L’accessibilité numérique : obligations techniques et réglementaires

Accessibilite-Universelle

Accessibilite-Universelle

La directive pose des exigences fonctionnelles, traduites en objectifs à atteindre et les entreprises devront intégrer ces critères dès la conception de leurs produits ou services.

  • Interfaces numériques lisibles avec navigation clavier, options vocales ou visuelles ;
  • Contrastes suffisants, alternatives textuelles aux images, sous-titrages vidéo ;
  • Compatibilité avec les technologies d’assistance comme les lecteurs d’écran.

Sur le plan réglementaire, chaque pays de l’UE est tenu d’intégrer l’EAA dans sa législation. En cas de non-respect, des sanctions seront applicables.

L’EAA prévoit des exemptions pour les très petites entreprises (moins de 10 salariés, chiffre d’affaires < 2 M€), ainsi que des dérogations si la mise en accessibilité est techniquement impossible ou financièrement disproportionnée.

Mais la logique reste contraignante et ces exceptions ne doivent pas servir à échapper à l’obligation d’inclusion. Et à la fois par leur taille et par leur mission, les ESRP n’entrent pas dans le cadre des dérogations.

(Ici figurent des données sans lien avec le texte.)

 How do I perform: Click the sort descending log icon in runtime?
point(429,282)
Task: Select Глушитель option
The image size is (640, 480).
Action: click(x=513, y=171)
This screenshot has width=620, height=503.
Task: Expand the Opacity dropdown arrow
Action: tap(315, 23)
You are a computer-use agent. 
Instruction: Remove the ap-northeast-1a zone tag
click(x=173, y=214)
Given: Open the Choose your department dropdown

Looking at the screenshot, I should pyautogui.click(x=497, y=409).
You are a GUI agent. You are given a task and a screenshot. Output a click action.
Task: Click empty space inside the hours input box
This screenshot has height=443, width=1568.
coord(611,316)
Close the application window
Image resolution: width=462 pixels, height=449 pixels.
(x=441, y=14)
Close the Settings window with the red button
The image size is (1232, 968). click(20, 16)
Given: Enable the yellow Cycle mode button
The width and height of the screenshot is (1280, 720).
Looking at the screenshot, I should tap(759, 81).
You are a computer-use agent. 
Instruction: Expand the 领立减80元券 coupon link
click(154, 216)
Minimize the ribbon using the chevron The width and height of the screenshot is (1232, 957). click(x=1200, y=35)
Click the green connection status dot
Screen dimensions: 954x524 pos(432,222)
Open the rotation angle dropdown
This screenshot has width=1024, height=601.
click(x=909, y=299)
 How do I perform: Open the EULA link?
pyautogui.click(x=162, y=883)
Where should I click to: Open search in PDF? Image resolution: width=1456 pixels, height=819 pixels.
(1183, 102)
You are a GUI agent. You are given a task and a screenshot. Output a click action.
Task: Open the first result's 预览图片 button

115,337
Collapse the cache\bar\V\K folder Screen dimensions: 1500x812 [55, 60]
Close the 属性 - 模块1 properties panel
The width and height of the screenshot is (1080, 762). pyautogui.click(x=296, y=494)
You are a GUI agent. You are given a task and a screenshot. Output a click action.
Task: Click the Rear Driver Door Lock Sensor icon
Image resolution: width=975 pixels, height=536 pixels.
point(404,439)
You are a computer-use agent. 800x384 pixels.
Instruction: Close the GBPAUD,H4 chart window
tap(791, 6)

Avec l’accessibilité, les ESRP face à un défi majeur

Parmi les structures particulièrement impactées par cette nouvelle directive figurent les Établissements et Services de Réinsertion Professionnelle (ESRP).  Acteurs clés de l’inclusion professionnelle des personnes handicapées,  ils verront, après la parution du Rapport IGAS, leurs rôles et leur organisation profondément modifiés d’ici 2030. Et en plus ils devront adapter leur fonctionnement pour se conformer à l’EAA.

Des changements structurels pour les ESRP

Accessibilité sur le site internet de l'ESRP CRIC Pyrénées © CRIC

Accessibilité sur le site internet de l’ESRP CRIC Pyrénées © CRIC

Les ESRP devront agir sur plusieurs fronts :

  • Accessibilité des infrastructures : Au delà de la seule accessibilité numérique, les ESRP doivent rendre leurs locaux accessibles : rampes, ascenseurs, signalétique tactile, sanitaires adaptés… Chaque espace d’accueil, de formation ou de travail devra pouvoir être utilisé par tous.
  • Services numériques conformes : Les outils numériques utilisés pour l’accompagnement, l’administration ou la formation devront être totalement accessibles (navigation au clavier, lecteurs d’écran, contrastes, sous-titres…).
  • Équipements numériques accessibles : Ordinateurs, bornes, tablettes, téléphones doivent être adaptés aux handicaps visuels, moteurs ou cognitifs. Il s’agira parfois de mettre à jour ou remplacer du matériel.
  • Formation du personnel à l’accessibilité : La directive implique une montée en compétences importante du personnel. L’accessibilité ne se limite pas à la technique : elle implique aussi une pédagogie inclusive, une communication adaptée et une culture de l’inclusion.

Des contraintes importantes

La mise en conformité pose plusieurs défis :

  • Coûts financiers : achat de matériel, travaux d’aménagement, prestations de formation, etc. Pour des structures souvent financées par fonds publics, cela peut peser lourdement.
  • Charge administrative accrue : suivi des normes, déclaration de conformité, gestion des réclamations, veille réglementaire, désignation d’un référent accessibilité…
  • Organisation complexe : planification, coordination, recrutement ou formation d’experts. La diversité des profils accueillis rend l’accessibilité particulièrement exigeante.

Les enjeux de la formation : un point de tension

L’un des freins majeurs à l’application rapide des normes est lié à la formation du personnel. Plusieurs obstacles sont identifiés : manque de temps pour suivre les formations, motivation limitée, formations mal adaptées aux réalités du terrain, absence de suivi post-formation, difficultés logistiques et organisationnelles.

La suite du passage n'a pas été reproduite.